* Assigned task
Every record below should be printed exactly as it appears.

* Exercise input
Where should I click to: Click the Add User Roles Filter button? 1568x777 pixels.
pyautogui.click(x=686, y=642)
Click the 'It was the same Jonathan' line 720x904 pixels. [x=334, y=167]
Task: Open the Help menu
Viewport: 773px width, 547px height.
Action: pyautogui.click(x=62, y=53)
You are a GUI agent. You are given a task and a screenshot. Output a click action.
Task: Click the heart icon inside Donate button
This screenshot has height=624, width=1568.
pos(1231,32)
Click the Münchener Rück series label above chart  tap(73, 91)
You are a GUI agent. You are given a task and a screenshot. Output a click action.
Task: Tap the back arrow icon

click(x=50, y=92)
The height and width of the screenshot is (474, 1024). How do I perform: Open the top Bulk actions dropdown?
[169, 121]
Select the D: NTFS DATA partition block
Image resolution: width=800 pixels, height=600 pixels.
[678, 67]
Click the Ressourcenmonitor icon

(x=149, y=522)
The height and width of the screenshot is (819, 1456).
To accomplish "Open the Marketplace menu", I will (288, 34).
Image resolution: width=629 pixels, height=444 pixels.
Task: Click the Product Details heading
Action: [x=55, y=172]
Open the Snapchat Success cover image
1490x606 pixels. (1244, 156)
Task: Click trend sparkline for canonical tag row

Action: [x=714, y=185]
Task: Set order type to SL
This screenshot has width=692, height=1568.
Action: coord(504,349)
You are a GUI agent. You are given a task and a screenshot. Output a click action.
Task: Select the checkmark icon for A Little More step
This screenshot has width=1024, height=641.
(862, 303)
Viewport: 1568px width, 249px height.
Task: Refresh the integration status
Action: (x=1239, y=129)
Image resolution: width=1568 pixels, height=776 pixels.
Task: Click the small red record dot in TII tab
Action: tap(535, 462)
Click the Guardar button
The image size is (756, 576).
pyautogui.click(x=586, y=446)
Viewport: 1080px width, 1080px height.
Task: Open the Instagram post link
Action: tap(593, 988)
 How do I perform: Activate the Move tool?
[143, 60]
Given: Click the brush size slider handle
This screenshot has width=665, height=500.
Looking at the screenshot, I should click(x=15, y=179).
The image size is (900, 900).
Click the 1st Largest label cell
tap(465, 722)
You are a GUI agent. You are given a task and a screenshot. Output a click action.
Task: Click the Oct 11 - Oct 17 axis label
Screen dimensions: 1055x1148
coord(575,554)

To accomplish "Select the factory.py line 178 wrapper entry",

* Task answer
Where should I click to: Click the Add User Roles Filter button? 1568x777 pixels.
pyautogui.click(x=686, y=642)
Click the 'It was the same Jonathan' line 720x904 pixels. [x=334, y=167]
Task: Open the Help menu
Viewport: 773px width, 547px height.
Action: pyautogui.click(x=62, y=53)
You are a GUI agent. You are given a task and a screenshot. Output a click action.
Task: Click the heart icon inside Donate button
This screenshot has height=624, width=1568.
pos(1231,32)
Click the Münchener Rück series label above chart  tap(73, 91)
You are a GUI agent. You are given a task and a screenshot. Output a click action.
Task: Tap the back arrow icon

click(x=50, y=92)
The height and width of the screenshot is (474, 1024). How do I perform: Open the top Bulk actions dropdown?
[169, 121]
Select the D: NTFS DATA partition block
Image resolution: width=800 pixels, height=600 pixels.
[678, 67]
Click the Ressourcenmonitor icon

(x=149, y=522)
The height and width of the screenshot is (819, 1456).
To accomplish "Open the Marketplace menu", I will (288, 34).
Image resolution: width=629 pixels, height=444 pixels.
Task: Click the Product Details heading
Action: [x=55, y=172]
Open the Snapchat Success cover image
1490x606 pixels. (1244, 156)
Task: Click trend sparkline for canonical tag row

Action: [x=714, y=185]
Task: Set order type to SL
This screenshot has width=692, height=1568.
Action: coord(504,349)
You are a GUI agent. You are given a task and a screenshot. Output a click action.
Task: Select the checkmark icon for A Little More step
This screenshot has width=1024, height=641.
(862, 303)
Viewport: 1568px width, 249px height.
Task: Refresh the integration status
Action: (x=1239, y=129)
Image resolution: width=1568 pixels, height=776 pixels.
Task: Click the small red record dot in TII tab
Action: tap(535, 462)
Click the Guardar button
The image size is (756, 576).
pyautogui.click(x=586, y=446)
Viewport: 1080px width, 1080px height.
Task: Open the Instagram post link
Action: tap(593, 988)
 How do I perform: Activate the Move tool?
[143, 60]
Given: Click the brush size slider handle
This screenshot has width=665, height=500.
Looking at the screenshot, I should click(x=15, y=179).
The image size is (900, 900).
Click the 1st Largest label cell
tap(465, 722)
You are a GUI agent. You are given a task and a screenshot. Output a click action.
Task: Click the Oct 11 - Oct 17 axis label
Screen dimensions: 1055x1148
coord(575,554)

To accomplish "Select the factory.py line 178 wrapper entry",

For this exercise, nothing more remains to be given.